Advanced practitioners oppose AMA effort to limit their practice authority
Advanced practice nurses are urging the American Medical Association to rescind a recent decision to launch a campaign focused on limiting independent practice of non-physician practitioners across state lines.
The AMA passed Resolution 214 last month at its annual meeting. The resolution calls for the association to create a national strategy that would "effectively oppose the continual, nationwide efforts to grant independent practice to non-physician practitioners." The AMA specifically opposes the Advanced Practice Registered Nurses Compact, an initiative by the National Council of State Boards of Nursing that allows advanced practice registered nurses with one state license to practice in other states.
The compact has yet to go into effect because it requires at least 10 states to enact legislation approving the initiative. Only three states have done so. If the compact goes into effect, nurses in those states will be able to practice without physician supervision in other states that are also part of the compact.
The American Association of Nurse Practitioners and the American Association of Nurse Anesthetists have called out the AMA for its opposition to expanding practice authority to nurses.
"This has nothing to do with patient care," said Bruce Weiner, president of the American Association of Nurse Anesthetists, which has 52,000 members. "If you look at the resolution, patient care is an afterthought, the language doesn't address safety ... it speaks to their (the AMA's) personal self-interest, rather than focusing on what is best for the patient."

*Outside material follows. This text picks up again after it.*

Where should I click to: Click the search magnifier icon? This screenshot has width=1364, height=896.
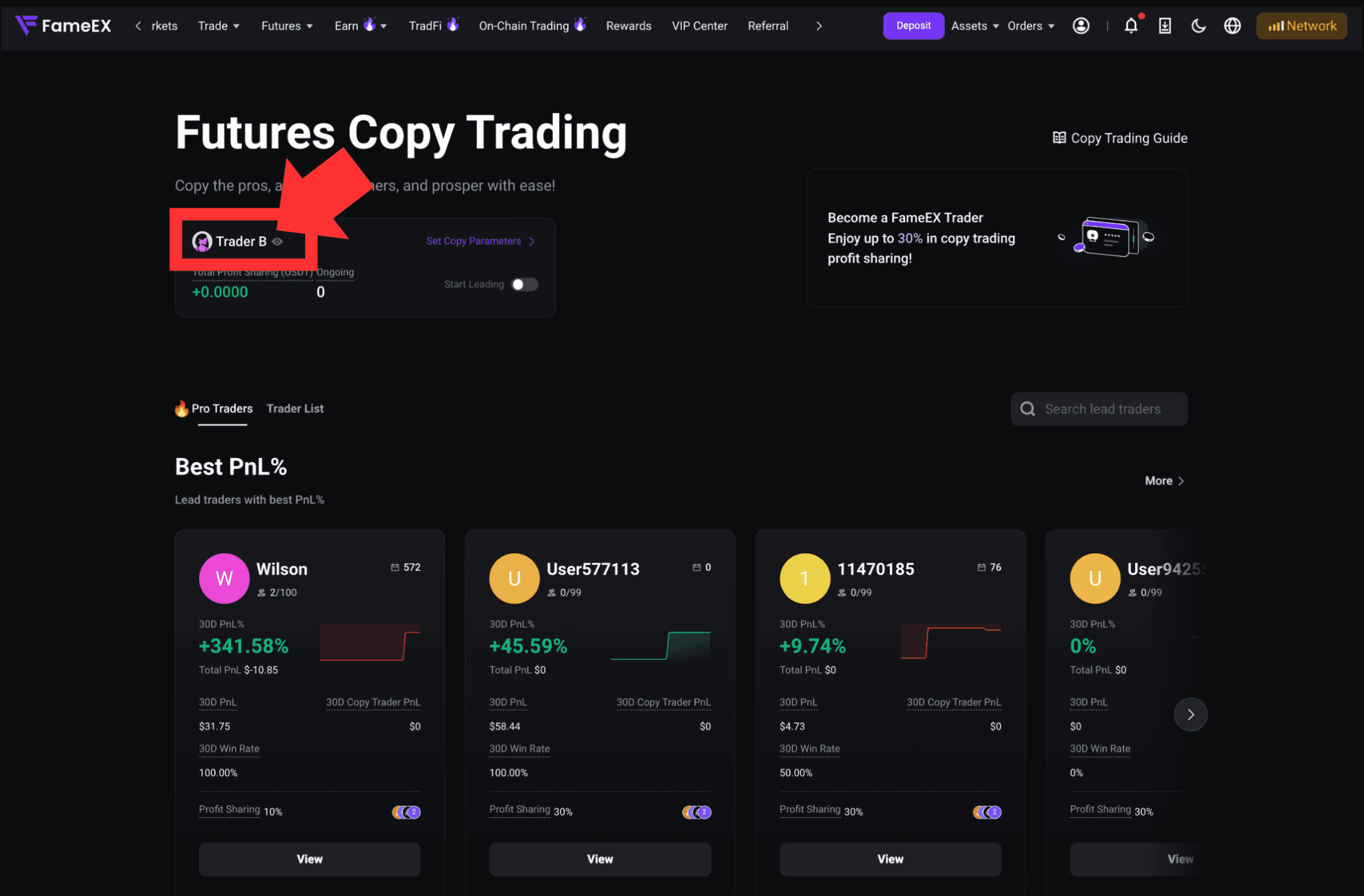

The AMA said in a statement that the resolution is "entirely about patients ... When healthcare practitioners lobby to expand their scope of practice to include inappropriate procedures or environments in which they are neither educated nor trained to practice, patient health and safety are put at risk."
This isn't the first time the AMA has opposed efforts by advanced practitioners to practice without the supervision of a physician. Last year, the AMA publicly opposed the Department of Veterans Affairs proposal to allow advanced practice nurses to treat patients without physician oversight. Once again, concerns for patient quality of care were raised as reasons for their opposition.